How do we slow down when the world around us seems to dictate the pace? Stop for a moment, pretending that the sounds around you are instruments. What instruments do you hear? Is there silence in between the sounds? If you’re inundated with noise, try not to become overwhelmed by it, simply just hear it. Hear the noise so you can recognize the silence. 

In a nutshell, that’s how we can all slow down. Find the silence in the midst of the noise by listening, literally and figuratively. When you recognize those gaps, you can expand the spaces in between just as Frankl suggests. 

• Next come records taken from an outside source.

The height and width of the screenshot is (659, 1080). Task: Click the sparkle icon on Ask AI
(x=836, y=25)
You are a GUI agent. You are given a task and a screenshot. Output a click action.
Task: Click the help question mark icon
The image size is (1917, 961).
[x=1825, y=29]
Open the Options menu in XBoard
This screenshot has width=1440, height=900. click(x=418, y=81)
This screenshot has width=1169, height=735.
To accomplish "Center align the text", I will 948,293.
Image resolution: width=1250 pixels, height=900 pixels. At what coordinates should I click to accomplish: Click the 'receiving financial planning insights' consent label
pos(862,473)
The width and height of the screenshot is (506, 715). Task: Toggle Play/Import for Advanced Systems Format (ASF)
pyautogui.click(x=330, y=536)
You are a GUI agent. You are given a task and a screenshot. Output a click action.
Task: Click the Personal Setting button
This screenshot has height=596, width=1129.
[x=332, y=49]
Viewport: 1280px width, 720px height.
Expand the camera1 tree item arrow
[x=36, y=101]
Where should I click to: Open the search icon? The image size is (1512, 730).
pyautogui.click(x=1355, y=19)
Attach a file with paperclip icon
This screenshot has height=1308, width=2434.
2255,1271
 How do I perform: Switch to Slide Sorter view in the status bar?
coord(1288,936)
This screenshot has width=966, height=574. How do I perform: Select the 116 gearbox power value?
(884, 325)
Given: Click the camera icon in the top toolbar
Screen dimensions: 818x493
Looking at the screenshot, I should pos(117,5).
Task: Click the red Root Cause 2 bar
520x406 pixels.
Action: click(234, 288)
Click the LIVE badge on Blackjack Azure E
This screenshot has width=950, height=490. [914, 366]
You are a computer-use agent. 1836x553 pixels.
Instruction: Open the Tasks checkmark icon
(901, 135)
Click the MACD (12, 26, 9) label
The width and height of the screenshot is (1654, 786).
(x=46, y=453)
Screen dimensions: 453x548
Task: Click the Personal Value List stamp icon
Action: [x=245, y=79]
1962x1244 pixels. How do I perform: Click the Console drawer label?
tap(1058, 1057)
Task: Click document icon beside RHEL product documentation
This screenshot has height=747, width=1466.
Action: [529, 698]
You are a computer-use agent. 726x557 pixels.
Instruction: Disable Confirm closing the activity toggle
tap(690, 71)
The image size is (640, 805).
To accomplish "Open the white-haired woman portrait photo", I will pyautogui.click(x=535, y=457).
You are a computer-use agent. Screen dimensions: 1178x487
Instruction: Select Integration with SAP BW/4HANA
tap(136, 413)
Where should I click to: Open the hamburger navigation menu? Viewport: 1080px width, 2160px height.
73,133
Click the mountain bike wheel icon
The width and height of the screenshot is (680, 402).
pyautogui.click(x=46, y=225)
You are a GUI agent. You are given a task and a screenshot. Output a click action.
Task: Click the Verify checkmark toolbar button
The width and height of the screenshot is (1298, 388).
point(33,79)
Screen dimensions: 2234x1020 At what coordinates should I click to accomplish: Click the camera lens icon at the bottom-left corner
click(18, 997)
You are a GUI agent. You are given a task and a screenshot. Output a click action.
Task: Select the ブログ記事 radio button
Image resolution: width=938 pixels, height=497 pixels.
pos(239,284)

I’ve become my own metronome by paying attention to my breath. I pay attention to that little moment between when I breathe in and breathe out. That pause. Everything is suspended in that moment. It’s like being a kid on a swing, feeling the thrill of that pause after you go up right before you come back down. If I can focus on my own breath and my own heartbeat, I listen for the silence in between. It’s amazing what magic starts to unfold when I do this. 

Last night I was talking with a friend on the back porch, and in a quiet moment, an owl right behind us made its deep owl noises. My friend said it sounded like an Expo marker on a dry erase board. I will never hear an owl the same way, nor an Expo marker. It was a moment I won’t forget. Whether you’re sitting on your back porch hearing an owl or sitting in a meeting hearing an Expo marker wishing the meeting were over, listen for the reason you’re there. Appreciate what’s around you. The beauty in the moment is in the eyes - and ears - of the beholder. 

Everything that arises gives us a new opportunity to slow down, pause, and listen. Not as an analogy, but as a way of living every moment of our lives.

Alex Peavey has practiced Mindfulness since age 15, received professional training in Mindfulness-Based Stress Reduction from Jon Kabat-Zinn and Saki Santorelli, and now works at Summit Emotional Health and with the VCU Men’s Basketball Team as a Mindfulness Consultant. Alex and his wife Sarah have two children, Bodhi and Jane. In March 2017, Alex was diagnosed with stage 4 cancer, but with the help of his own mindfulness practice, a healthy lifestyle, and a team of amazing doctors, he continues to live life to the fullest and defy the odds every single day.